• GIVEN DATA

□ □ □

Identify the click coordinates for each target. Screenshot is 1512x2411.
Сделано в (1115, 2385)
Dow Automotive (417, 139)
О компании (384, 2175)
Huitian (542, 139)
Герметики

□ □ □

• TASK REQUIREMENTS
Extract the lines above from the one containing "Сделано в (1115, 2385)" to the last line, both included, exactly as written.

• ANSWER BELOW
Сделано в (1115, 2385)
Dow Automotive (417, 139)
О компании (384, 2175)
Huitian (542, 139)
Герметики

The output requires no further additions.